Similarly, for U-mode when FIOM=1, if an atomic instruction that
accesses a region ordered as device I/O has its _aq_ and/or _rl_ bit
set, then that instruction is ordered as though it accesses both device
I/O and memory.
If `satp`.MODE is read-only zero (always Bare), the implementation may
make FIOM read-only zero.
[[senvcfg-FIOM]]
.Modified interpretation of FENCE predecessor and successor sets in U-mode when FIOM=1.
[%autowidth,float="center",align="center",cols="^,<",options="header"]
|===
|Instruction bit |Meaning when set
|PI +
PO
|Predecessor device input and memory reads (PR implied) +
Predecessor device output and memory writes (PW implied)
|SI +
SO
|Successor device input and memory reads (SR implied) +
Successor device output and memory writes (SW implied)
|===
[NOTE]
====
Bit FIOM exists for a specific circumstance when an I/O device is being
emulated for U-mode and both of the following are true: (a) the emulated
device has a memory buffer that should be I/O space but is actually
mapped to main memory via address translation, and (b) multiple physical
harts are involved in accessing this emulated device from U-mode.

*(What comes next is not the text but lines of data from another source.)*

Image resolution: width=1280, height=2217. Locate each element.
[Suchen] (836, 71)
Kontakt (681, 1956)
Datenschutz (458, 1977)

A hypervisor running in S-mode without the benefit of the hypervisor
extension of <<hypervisor>> may need to emulate
a device for U-mode if paravirtualization cannot be employed. If the
same hypervisor provides a virtual machine (VM) with multiple virtual
harts, mapped one-to-one to real harts, then multiple harts may
concurrently access the emulated device, perhaps because: (a) the guest
OS within the VM assigns device interrupt handling to one hart while the
device is also accessed by a different hart outside of an interrupt
handler, or (b) control of the device (or partial control) is being
migrated from one hart to another, such as for interrupt load balancing
within the VM. For such cases, guest software within the VM is expected
to properly coordinate access to the (emulated) device across multiple
harts using mutex locks and/or interprocessor interrupts as usual, which
in part entails executing I/O fences. But those I/O fences may not be
sufficient if some of the device ``I/O'' is actually main memory,
unknown to the guest. Setting FIOM=1 modifies those fences (and all
other I/O fences executed in U-mode) to include main memory, too.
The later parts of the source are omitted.